When you do have the children together. Start doing things together (bit by bit) like a board game. Start doing games where they have to be a team against the adults.

Stop focusing on what the 8 year old is doing wrong and encourage positive behaviours. The 8 year old is kind/ helps the 5 year old, reward her. Shout out the positive kind behaviours and start reinforcing it. I find it worrying that you are painting the 8 year old as a child with anger issues. Does this anger show itself elsewhere? Is the 8 year old attacking anyone else?

This is back to basics parenting. You need to recalibrate and rethink this all. But you don’t have to be as drastic as moving out without trying more interventions (including play therapy for the children).

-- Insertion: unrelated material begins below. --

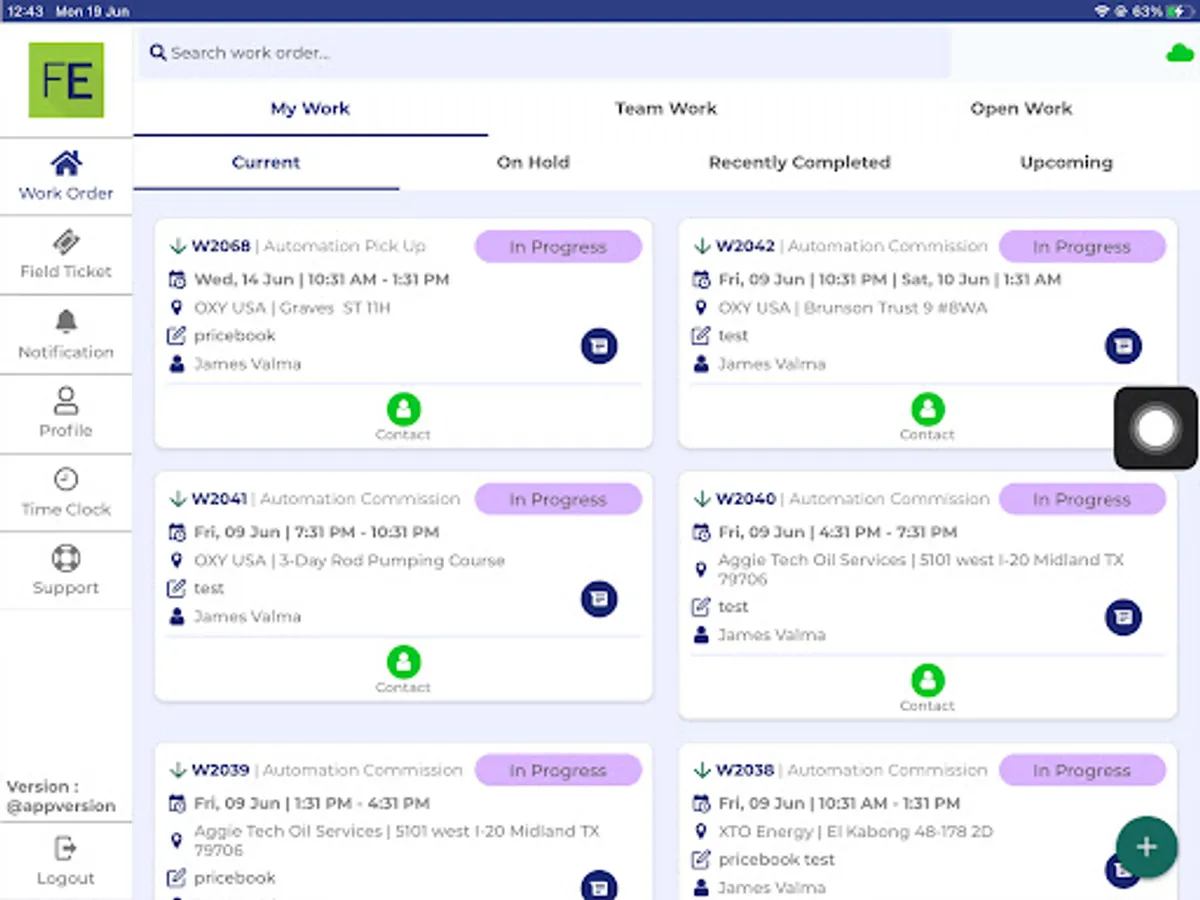Open Field Ticket from the sidebar
The width and height of the screenshot is (1200, 900).
(66, 255)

IWorkAtTheCheescakeFactory · 01/11/2019 15:40

For months now, my daughter and the 8 year old have been engaged in a viscous circle

So why did you move them in with each other? Hmm

dontdoubtyourself · 01/11/2019 18:34

She's 5.
She's had so much go on in her short life and no control over any of it.
you appear frustrated she's not falling in line with your wants and desires to create a blended family.

dontdoubtyourself · 01/11/2019 18:35

And honestly time and time again posts about step siblings hitting their child and keeping them in that situation.

Why is your love life more important than your daughters emotional well being?

FunOnTheBeach20 · 01/11/2019 18:48

Good advice from sassbott. I agree, stop focusing on everyone getting on so much and start spending time with your respective children separately.

It’s normal for children to act up when new children arrive (think when a new baby arrives in a bio family) there is a period of change and adjustment.

Both the behaviours sound like anxiety induced attention seeking.